High-Volume / Scalable Architectures with vert.x - interview with Eberhard Wolff
InfoQ got in touch with Eberhard Wolff to discuss the differences between those two technologies, the challenges that emerge from building architectures based on them and the benefits that those architectures provide.
Eberhard was formerly principal consultant for SpringSource and is now architecture and technology manager for adesso AG. He has been analyzing and designing enterprise systems for years and has spent the last few months researching the field of vert.x.
InfoQ: Node.js is now about four years old, vert.x about two and it becomes apparent that there is a certain need for those technologies and concepts. What is your point of view regarding Node.js or vert.x? Where is it useful to apply these technologies? Which use cases are they made for?

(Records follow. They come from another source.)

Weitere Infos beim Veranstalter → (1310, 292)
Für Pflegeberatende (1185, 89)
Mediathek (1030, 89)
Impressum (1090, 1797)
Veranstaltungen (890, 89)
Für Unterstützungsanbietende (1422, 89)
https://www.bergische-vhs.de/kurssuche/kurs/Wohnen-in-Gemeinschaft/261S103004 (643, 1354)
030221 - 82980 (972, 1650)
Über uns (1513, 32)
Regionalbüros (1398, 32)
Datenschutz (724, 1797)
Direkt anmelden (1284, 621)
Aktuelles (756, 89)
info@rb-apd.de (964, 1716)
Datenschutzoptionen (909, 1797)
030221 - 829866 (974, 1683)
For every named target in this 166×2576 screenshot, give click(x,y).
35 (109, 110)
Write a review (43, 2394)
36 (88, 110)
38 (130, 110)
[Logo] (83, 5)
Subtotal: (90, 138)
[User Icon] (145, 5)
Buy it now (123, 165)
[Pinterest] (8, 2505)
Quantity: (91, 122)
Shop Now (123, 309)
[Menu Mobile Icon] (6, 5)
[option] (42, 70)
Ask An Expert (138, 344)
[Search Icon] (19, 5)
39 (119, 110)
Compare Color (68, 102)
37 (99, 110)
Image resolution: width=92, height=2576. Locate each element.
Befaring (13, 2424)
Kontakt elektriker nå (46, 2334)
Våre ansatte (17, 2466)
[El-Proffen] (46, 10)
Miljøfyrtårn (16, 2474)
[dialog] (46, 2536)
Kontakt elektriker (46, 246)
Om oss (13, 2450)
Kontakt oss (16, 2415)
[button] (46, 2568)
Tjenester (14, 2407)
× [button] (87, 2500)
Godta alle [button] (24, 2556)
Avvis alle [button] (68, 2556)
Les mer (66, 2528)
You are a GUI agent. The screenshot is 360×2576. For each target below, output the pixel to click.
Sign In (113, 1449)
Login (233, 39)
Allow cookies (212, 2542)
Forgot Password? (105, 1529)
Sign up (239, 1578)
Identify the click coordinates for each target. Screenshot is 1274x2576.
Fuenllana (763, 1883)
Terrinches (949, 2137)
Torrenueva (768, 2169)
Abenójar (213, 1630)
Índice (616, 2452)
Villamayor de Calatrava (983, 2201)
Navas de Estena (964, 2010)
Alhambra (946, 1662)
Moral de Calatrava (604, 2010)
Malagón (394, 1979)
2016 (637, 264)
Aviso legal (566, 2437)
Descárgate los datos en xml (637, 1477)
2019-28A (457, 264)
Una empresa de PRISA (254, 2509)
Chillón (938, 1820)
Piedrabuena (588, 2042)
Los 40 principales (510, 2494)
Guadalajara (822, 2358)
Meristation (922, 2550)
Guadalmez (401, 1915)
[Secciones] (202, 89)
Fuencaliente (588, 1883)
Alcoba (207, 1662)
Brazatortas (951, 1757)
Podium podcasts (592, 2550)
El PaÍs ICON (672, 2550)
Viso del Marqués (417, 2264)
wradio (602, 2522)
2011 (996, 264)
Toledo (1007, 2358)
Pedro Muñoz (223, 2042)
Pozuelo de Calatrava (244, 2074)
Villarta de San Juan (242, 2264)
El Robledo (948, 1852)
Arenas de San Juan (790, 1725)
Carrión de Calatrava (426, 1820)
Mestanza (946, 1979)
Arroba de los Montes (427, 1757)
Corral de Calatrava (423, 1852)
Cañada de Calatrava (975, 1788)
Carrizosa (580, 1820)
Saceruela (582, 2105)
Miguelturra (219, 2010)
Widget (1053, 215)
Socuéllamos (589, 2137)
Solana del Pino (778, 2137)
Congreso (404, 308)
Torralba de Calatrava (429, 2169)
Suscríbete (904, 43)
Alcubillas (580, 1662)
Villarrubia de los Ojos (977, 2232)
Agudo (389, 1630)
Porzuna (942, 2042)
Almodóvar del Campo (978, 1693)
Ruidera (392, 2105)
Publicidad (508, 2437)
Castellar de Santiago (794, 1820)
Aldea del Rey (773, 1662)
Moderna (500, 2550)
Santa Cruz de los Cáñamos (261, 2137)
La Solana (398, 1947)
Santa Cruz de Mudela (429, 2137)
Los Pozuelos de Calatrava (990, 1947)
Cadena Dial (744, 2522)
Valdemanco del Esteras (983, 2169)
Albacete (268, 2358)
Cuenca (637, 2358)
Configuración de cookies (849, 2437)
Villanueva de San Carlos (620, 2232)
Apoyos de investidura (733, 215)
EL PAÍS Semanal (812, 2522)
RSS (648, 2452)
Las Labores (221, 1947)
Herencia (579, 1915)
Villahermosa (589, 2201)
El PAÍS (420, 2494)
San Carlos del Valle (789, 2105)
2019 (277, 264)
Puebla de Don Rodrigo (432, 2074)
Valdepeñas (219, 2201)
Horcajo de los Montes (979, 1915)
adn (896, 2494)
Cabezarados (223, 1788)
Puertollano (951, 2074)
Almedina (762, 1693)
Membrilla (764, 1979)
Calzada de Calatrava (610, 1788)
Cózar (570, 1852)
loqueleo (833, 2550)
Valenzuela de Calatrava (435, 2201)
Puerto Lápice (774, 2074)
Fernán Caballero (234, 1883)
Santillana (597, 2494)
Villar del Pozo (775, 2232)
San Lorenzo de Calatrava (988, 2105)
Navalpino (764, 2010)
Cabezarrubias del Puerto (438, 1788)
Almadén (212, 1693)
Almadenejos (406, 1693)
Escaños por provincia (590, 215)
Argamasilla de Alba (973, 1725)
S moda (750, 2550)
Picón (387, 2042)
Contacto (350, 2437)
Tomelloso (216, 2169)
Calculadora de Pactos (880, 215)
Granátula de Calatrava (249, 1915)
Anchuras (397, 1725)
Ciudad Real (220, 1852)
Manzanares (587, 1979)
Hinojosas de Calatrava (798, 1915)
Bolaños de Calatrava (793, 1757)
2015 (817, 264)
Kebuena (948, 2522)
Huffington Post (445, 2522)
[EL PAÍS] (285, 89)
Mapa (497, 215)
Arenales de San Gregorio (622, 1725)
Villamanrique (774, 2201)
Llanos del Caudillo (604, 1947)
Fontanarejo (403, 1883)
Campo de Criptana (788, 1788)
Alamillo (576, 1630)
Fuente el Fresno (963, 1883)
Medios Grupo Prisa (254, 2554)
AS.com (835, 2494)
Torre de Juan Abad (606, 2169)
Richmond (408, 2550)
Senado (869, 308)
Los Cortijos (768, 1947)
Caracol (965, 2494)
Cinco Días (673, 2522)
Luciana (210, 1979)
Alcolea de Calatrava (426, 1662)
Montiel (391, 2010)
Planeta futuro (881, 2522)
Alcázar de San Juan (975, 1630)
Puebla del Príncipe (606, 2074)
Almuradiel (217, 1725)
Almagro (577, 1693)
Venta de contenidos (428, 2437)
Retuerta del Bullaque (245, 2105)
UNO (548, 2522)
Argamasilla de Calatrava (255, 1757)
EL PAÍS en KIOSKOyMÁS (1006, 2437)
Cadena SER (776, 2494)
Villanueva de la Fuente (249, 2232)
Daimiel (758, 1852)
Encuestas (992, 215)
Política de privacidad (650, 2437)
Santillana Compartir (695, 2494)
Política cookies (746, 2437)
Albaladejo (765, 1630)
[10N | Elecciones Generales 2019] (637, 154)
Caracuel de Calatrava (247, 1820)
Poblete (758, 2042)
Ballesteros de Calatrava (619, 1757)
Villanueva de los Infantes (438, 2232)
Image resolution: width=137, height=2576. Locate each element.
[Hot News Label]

InfoQ: Speaking of Node.js, I'm actually writing only one application which will be run in the Node.js server. It reacts in a single-threaded way to requests and has the ability to reach down those requests to a thread pool to do some follow-up processing if necessary. That means, that I do not have any modularity or different components as a higher level concept, that would be able to communicate with each other. How's vert.x working here in contrast?
Eberhard: In vert.x an event bus is used by the modules - the various deployment units - to send events to each other. Those events can for example contain JSON objects. The modules in vert.x have separate classloaders, so they can really be seen as separate components. So you can put functionality into different modules. For example, there's a module available on Github for interfacing with MongoDB. It consumes the appropriate events from the event bus and stores the data to the database. Compared to asynchronous programming it looks like a minor feature at first glance but I believe that this is really important. It addresses problems you actually face quite often within enterprise applications.
InfoQ: Could you go a little bit into detail concerning the event bus? Do I have to think of it as a kind of Java Messaging System with topics and queues?
Eberhard: It provides publish/subscribe as well as point-to-point communication. It can also be distributed across multiple nodes. However, events are transient. They are not stored on any kind of stable storage. Therefore, events might be lost. This is different from JMS that put the emphasis on reliable while the vert.x event bus puts the emphasis on performance.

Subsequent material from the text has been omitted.